> [What you are asked to do]:
Print the records below exactly, omitting all pictures.

> [Data shown]:
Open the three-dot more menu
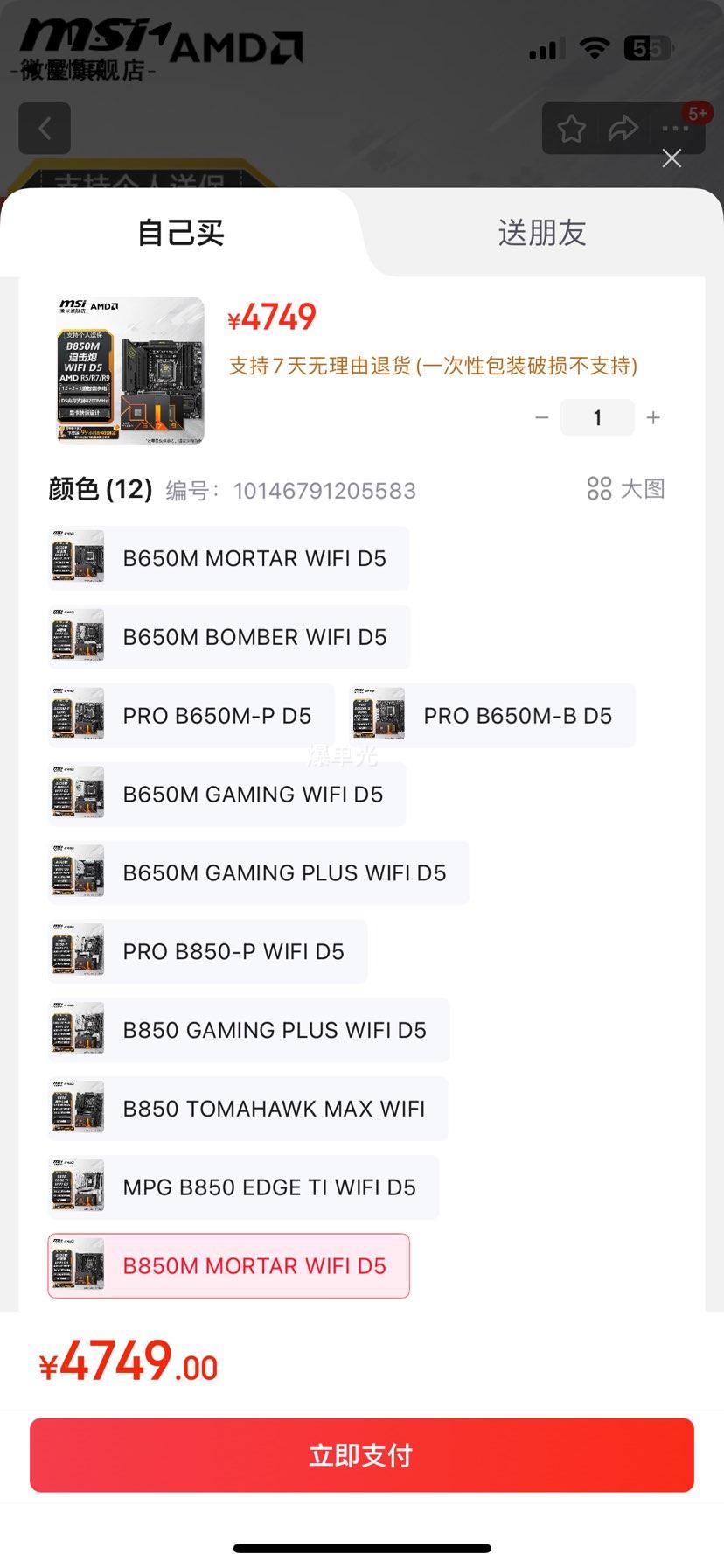Viewport: 724px width, 1568px height. click(x=675, y=129)
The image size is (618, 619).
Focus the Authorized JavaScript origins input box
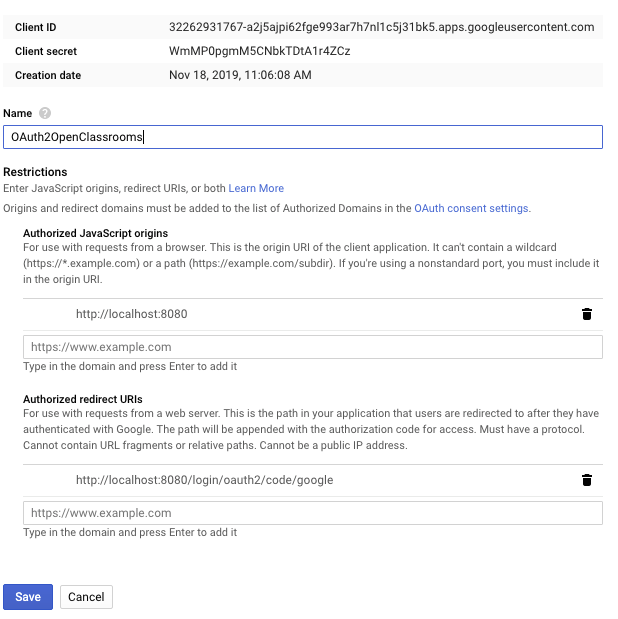[313, 347]
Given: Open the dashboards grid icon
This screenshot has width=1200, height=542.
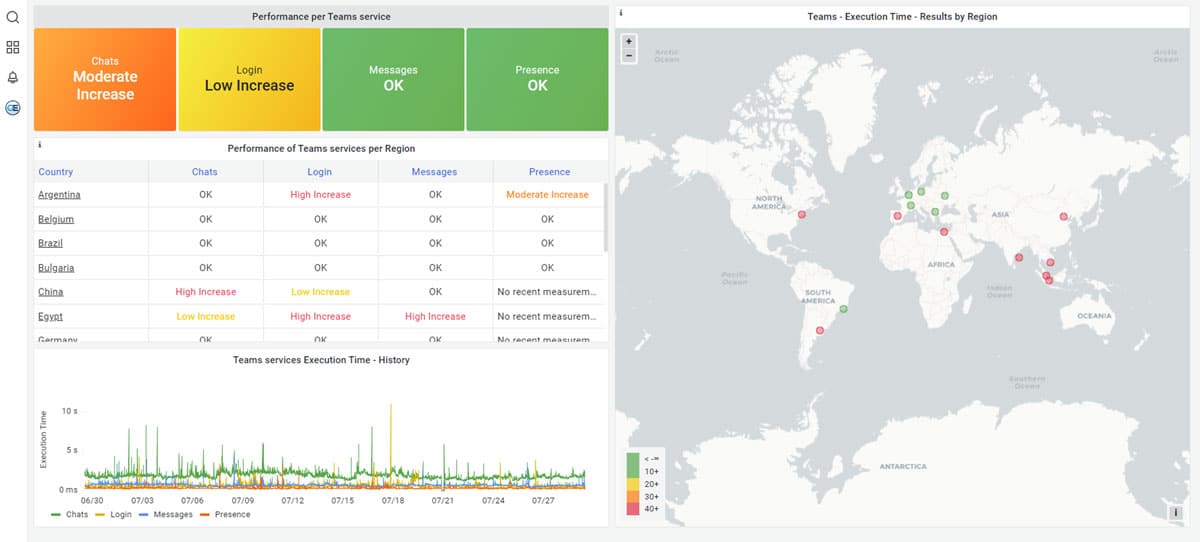Looking at the screenshot, I should click(x=13, y=47).
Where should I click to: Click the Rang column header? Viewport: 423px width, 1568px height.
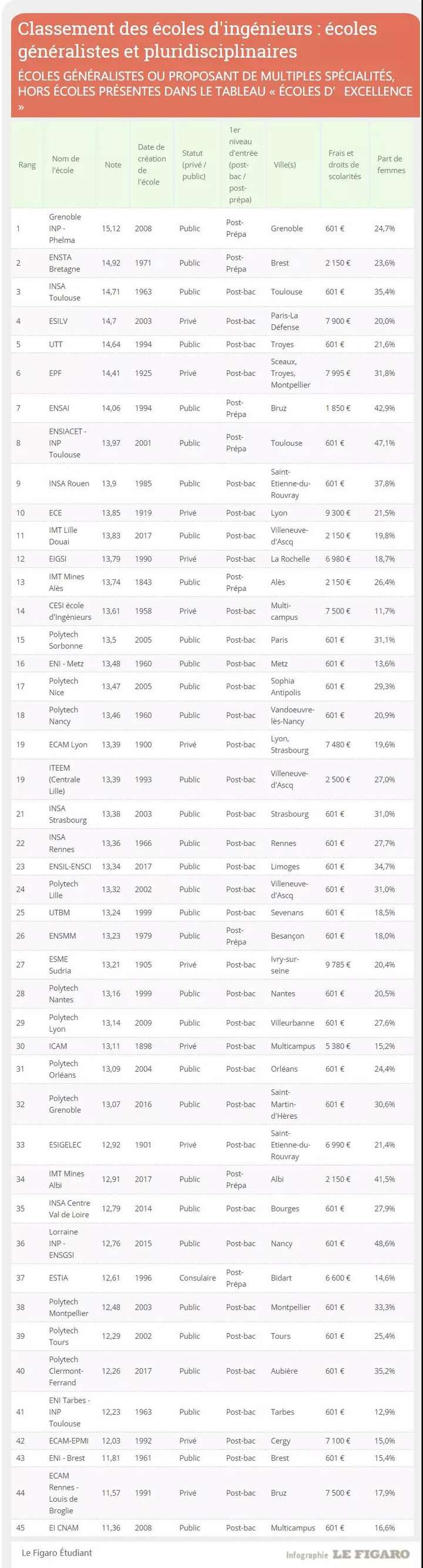tap(27, 165)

> [Output below]:
Open the three-dot more menu
Viewport: 724px width, 1568px height. click(x=675, y=129)
The image size is (618, 619).
Focus the Authorized JavaScript origins input box
[313, 347]
Given: Open the dashboards grid icon
This screenshot has width=1200, height=542.
Looking at the screenshot, I should click(x=13, y=47).
Where should I click to: Click the Rang column header? Viewport: 423px width, 1568px height.
tap(27, 165)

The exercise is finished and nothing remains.